Collected data entries —
============
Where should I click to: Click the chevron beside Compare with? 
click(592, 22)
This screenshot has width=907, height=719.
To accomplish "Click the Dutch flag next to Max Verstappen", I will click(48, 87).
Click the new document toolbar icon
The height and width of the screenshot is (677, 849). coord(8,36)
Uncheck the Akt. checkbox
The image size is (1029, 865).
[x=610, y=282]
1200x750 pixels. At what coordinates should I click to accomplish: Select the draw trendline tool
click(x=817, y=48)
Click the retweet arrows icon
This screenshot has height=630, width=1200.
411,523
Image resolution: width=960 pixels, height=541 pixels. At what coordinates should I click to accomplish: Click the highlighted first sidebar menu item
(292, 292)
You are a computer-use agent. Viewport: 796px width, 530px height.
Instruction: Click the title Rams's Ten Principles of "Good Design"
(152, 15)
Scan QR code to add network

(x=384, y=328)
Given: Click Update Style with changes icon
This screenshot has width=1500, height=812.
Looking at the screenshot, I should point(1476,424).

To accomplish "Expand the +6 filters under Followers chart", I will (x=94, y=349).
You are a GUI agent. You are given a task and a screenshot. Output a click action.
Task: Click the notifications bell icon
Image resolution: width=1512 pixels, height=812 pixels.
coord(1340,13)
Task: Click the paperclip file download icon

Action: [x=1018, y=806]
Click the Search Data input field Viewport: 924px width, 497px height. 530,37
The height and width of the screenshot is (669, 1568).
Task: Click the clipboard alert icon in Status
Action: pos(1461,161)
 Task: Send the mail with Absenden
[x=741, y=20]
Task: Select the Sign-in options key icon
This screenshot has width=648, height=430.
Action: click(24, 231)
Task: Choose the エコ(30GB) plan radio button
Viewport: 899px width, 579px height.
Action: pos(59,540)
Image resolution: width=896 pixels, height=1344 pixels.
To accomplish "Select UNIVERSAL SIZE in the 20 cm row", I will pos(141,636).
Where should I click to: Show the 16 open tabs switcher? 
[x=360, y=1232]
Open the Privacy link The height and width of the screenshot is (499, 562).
============
TASK DESCRIPTION — Repeat the data in its entirety, word for word.

TASK RESULT —
Where should I click to: Click the chevron beside Compare with? 
click(592, 22)
This screenshot has width=907, height=719.
To accomplish "Click the Dutch flag next to Max Verstappen", I will click(48, 87).
Click the new document toolbar icon
The height and width of the screenshot is (677, 849). coord(8,36)
Uncheck the Akt. checkbox
The image size is (1029, 865).
[x=610, y=282]
1200x750 pixels. At what coordinates should I click to accomplish: Select the draw trendline tool
click(x=817, y=48)
Click the retweet arrows icon
This screenshot has height=630, width=1200.
411,523
Image resolution: width=960 pixels, height=541 pixels. At what coordinates should I click to accomplish: Click the highlighted first sidebar menu item
(292, 292)
You are a computer-use agent. Viewport: 796px width, 530px height.
Instruction: Click the title Rams's Ten Principles of "Good Design"
(152, 15)
Scan QR code to add network

(x=384, y=328)
Given: Click Update Style with changes icon
This screenshot has width=1500, height=812.
Looking at the screenshot, I should point(1476,424).

To accomplish "Expand the +6 filters under Followers chart", I will (x=94, y=349).
You are a GUI agent. You are given a task and a screenshot. Output a click action.
Task: Click the notifications bell icon
Image resolution: width=1512 pixels, height=812 pixels.
coord(1340,13)
Task: Click the paperclip file download icon

Action: [x=1018, y=806]
Click the Search Data input field Viewport: 924px width, 497px height. 530,37
The height and width of the screenshot is (669, 1568).
Task: Click the clipboard alert icon in Status
Action: pos(1461,161)
 Task: Send the mail with Absenden
[x=741, y=20]
Task: Select the Sign-in options key icon
This screenshot has width=648, height=430.
Action: click(24, 231)
Task: Choose the エコ(30GB) plan radio button
Viewport: 899px width, 579px height.
Action: pos(59,540)
Image resolution: width=896 pixels, height=1344 pixels.
To accomplish "Select UNIVERSAL SIZE in the 20 cm row", I will pos(141,636).
Where should I click to: Show the 16 open tabs switcher? 
[x=360, y=1232]
Open the Privacy link The height and width of the screenshot is (499, 562).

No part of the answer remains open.